Suivent dix chapitres répartis en trois grandes parties. La densité du propos, qui s'exprime souvent par petites touches « impressionnistes », laisse transparaître le professeur, avide de transmettre le fruit d'une réflexion de longues années de recherche, en même temps que d'attention aux signes des temps et aux interrogations de ceux et celles qui sont engagés concrètement dans cette forme de vie. Mais le professeur ne peut cacher son engagement personnel, ce qui nous vaut de belles pages qui sonnent comme le fruit d'une expérience spirituelle profonde et peuvent nourrir notre méditation, contemplation et prière.
Une présentation du Jugement de Luther sur les voeux monastiques (1521) est particulièrement bienvenue pour ouvrir, précisément, à une « ecclésiologie de communion de tous les états de vie ». C'est à la lumière de cette ecclésiologie que l'auteur cherche à spécifier ce que signifie l'engagement au célibat consacré, aussi bien en lui-même (comme expression de la sacramentalité de l'Eglise du côté de sa réponse à Dieu et de son retour vers Dieu que suscite l'Esprit) qu'au regard des autres « états de vie ». L'auteur n'hésite pas à prendre parti dans le débat qui touche à la spécificité de la consécration religieuse dans ses formes reconnues publiquement par l'Eglise, au regard de la consécration baptismale.
Des questions se posent alors quant au contenu de ce que transmet une congrégation religieuse apostolique aux laïcs associés, quant aux communautés nouvelles mixtes, quant à la différence entre célibat religieux et célibat sacerdotal, quant à l'enracinement des religieux dans l'Eglise locale, etc.
Après un chapitre en direction de la vie religieuse apostolique, spécialement féminine, sur les « nouveaux aréopages de la mission », le dernier chapitre, sur la « vocation » et la « sainteté » revient sur les fondements de la vie consacrée, dont la structure même, de son principe à son achèvement, est la louange de Dieu.

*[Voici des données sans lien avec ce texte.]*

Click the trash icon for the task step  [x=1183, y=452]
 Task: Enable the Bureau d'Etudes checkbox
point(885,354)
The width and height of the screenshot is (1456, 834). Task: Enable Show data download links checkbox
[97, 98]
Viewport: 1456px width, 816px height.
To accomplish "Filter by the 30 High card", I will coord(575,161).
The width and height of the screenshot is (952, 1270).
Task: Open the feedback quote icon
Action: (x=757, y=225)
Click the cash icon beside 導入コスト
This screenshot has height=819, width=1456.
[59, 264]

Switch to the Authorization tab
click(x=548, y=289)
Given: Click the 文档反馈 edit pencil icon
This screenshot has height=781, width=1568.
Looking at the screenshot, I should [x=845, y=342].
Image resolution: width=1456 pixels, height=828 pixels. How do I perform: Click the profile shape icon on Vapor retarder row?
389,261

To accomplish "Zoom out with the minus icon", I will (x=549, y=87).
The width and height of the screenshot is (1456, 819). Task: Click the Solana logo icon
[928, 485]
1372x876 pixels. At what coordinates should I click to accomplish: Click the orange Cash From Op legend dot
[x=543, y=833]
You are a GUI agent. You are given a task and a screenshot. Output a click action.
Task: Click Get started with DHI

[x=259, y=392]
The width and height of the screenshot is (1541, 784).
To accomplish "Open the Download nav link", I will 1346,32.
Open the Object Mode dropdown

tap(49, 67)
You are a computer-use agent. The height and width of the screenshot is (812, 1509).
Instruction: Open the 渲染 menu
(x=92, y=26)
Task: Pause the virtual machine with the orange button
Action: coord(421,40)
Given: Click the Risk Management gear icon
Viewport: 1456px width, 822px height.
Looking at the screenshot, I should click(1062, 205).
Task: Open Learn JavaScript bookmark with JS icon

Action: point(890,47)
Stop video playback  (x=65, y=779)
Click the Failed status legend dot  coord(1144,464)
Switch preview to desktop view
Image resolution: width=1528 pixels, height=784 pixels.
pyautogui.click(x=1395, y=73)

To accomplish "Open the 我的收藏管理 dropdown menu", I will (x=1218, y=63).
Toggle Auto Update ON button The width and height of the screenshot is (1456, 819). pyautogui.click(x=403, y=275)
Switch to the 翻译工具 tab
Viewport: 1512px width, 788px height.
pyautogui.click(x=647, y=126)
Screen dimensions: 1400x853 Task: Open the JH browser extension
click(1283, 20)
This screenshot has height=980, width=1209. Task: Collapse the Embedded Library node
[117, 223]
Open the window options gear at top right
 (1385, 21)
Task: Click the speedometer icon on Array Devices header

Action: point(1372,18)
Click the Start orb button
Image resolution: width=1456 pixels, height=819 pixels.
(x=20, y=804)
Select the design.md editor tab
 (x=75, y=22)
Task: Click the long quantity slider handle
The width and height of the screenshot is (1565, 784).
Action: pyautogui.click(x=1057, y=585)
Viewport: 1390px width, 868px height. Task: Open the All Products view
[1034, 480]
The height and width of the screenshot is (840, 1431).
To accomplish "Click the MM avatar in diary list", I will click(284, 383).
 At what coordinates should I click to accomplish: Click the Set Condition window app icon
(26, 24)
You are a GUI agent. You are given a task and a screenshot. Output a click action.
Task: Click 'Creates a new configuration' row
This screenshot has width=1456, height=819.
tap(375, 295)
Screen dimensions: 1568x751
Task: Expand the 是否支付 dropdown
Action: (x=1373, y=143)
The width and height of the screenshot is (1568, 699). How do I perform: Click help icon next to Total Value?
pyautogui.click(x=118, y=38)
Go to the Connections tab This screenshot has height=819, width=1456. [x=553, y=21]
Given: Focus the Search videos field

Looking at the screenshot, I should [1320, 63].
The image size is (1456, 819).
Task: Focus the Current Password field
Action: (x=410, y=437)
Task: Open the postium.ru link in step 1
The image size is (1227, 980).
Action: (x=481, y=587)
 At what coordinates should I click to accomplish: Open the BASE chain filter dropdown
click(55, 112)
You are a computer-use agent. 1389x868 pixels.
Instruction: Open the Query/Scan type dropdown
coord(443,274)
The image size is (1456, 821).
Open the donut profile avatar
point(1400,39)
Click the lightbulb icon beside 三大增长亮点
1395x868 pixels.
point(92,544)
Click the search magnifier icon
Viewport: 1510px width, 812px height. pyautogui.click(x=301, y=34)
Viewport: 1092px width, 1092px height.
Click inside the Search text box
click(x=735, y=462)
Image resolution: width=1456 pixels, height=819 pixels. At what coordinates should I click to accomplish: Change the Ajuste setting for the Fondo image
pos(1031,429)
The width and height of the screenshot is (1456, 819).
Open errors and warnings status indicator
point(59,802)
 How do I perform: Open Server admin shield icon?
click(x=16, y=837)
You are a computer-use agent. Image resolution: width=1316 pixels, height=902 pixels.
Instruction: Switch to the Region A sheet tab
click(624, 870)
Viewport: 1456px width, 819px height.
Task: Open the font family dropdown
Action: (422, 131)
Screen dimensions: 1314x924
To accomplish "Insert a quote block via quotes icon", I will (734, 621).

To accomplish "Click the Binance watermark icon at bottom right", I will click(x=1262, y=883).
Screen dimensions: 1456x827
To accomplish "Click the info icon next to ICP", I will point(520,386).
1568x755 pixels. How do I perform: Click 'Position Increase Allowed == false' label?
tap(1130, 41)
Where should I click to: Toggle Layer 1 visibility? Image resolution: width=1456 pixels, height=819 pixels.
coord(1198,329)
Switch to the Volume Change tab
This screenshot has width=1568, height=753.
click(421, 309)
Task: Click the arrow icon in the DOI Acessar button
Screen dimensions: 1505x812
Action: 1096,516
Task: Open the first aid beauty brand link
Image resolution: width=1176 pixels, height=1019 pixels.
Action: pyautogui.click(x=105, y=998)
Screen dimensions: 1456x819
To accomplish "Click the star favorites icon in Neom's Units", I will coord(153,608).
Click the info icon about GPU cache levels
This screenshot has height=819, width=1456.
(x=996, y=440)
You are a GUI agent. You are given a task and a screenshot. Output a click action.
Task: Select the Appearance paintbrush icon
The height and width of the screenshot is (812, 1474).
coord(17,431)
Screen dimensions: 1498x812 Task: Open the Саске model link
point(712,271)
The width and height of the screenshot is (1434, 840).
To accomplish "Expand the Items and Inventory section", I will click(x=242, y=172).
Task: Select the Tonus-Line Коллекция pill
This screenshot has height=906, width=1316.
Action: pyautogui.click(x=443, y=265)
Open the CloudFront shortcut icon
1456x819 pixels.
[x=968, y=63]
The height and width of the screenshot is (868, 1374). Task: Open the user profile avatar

Au terme de cette lecture, c'est à l'espérance que nous sommes invités : « L'avenir de la vie consacrée n'importe guère ; qu'elle demeure sous ses formes présentes ou qu'elle s'en adjoigne d'autres (...) ne me semble pas essentiel. Ce qui compte, à mon sens, c'est que la vie consacrée d'aujourd'hui soit telle que Dieu l'attend, ou encore, dans le cas de la vie religieuse, que le dernier de ses membres soit encore en plénitude remis entièrement à Dieu. »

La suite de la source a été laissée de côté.